Samantha’s true strength, lies in her self-awareness and retaining a sense of responsibility towards the listener. From adjusting her writing techniques, purposely blurring the lines for interpretation to prevail, to the squelchy jazz tropes of ‘Smile When’, ‘Wise One’ or the freewheeling ‘Antiseptic Greeting’ about the phenomenon of "resting bitch face," each song is astute but full of fun. “I just wanted to have some goddamn fun and make an album that was searching and whole, confident and paralyzed, happy and sad,” she reveals.

You Had Me At Goodbye also features a new traditional song, ‘Red Sky, Blue Mountain,’ which Samantha wrote in her native Choctaw language. Gliding along like clouds floating above the land, she turned to her long-time friend Dora Wickson to assist with its translation and pronunciation, capturing both the sound of the Choctaw people, and through Samantha’s seductive vocal delivery, the signature of an artist proud of her roots.
“The song is very important to me. I wanted to communicate the importance of caring for the earth,” Samantha reveals. “We used to be so connected to it and so intuitive to its changes but now we are so disregarding and out of touch with it. I wanted to keep the song simple enough for others to learn it and approachable enough to encourage other indigenous people to learn and interact with their culture to create new culture.”

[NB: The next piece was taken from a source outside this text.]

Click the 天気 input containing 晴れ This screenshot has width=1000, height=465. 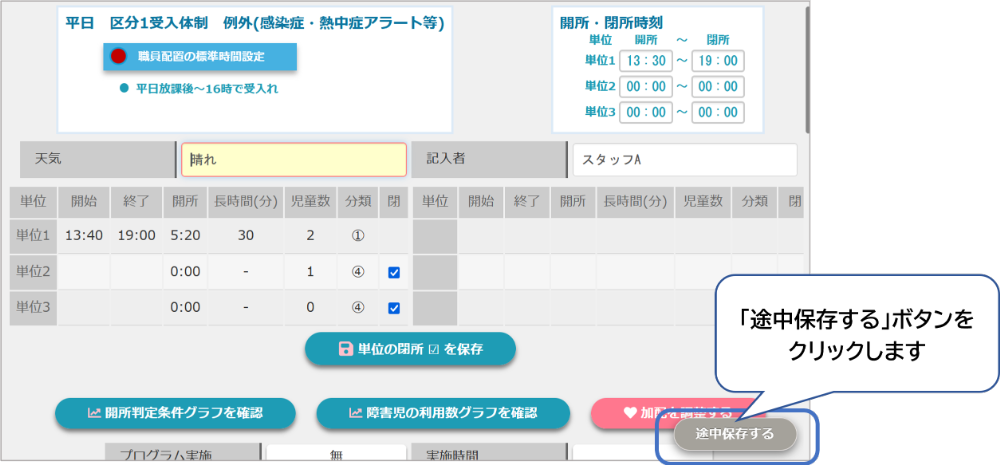293,159
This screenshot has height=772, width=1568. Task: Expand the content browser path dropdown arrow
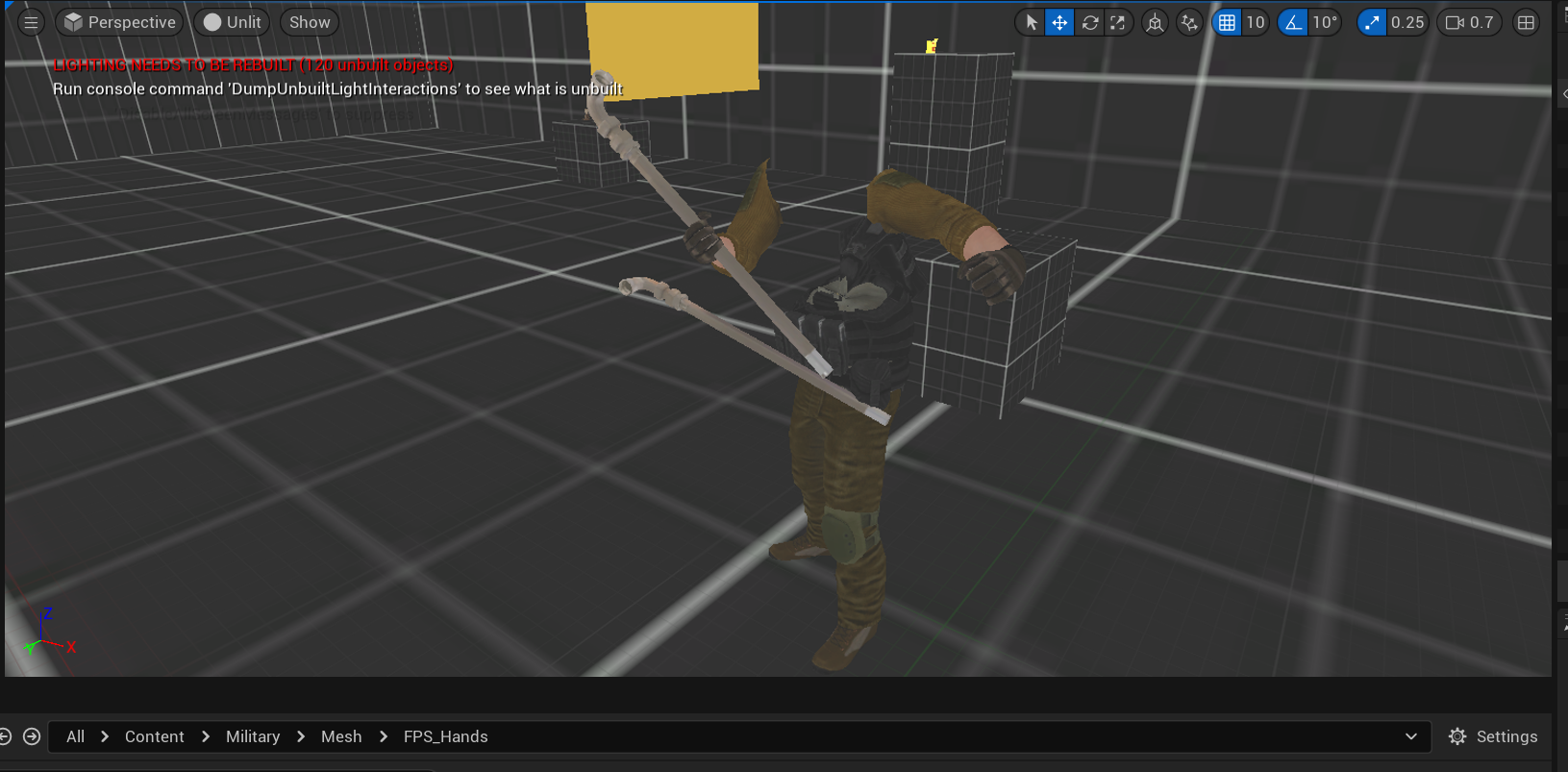[1410, 736]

Bolstered by the visionary production of John Vanderslice (Spoon, the Mountain Goats, Strand of Oaks), mixed and engineered by Jacob Winik (The Magnetic Fields, Hot Buttered Rum), Samantha returned to the Bay Area in California to, once again, record the album in analog at Tiny Telephone Studio (this time, at the newly opened Tiny Telephone Oakland annex studio). But her music finds equal influence through those kindred spirits who have shared her struggle to be heard – whether it’s good friend Dora, Patti Smith, Cyndi Lauper or many, many others as Samantha explains;

“This album is dedicated to and inspired by the independent, strong, focused women who somehow continue to explode through the dark clouds of the weirdly oppressive art/music world. Every woman with a vision who didn’t veer from it amongst dissension. Every woman who was vulgar and loud and smart and ugly, in addition to the other aspects of their person - everything in opposition of what was expected of them.”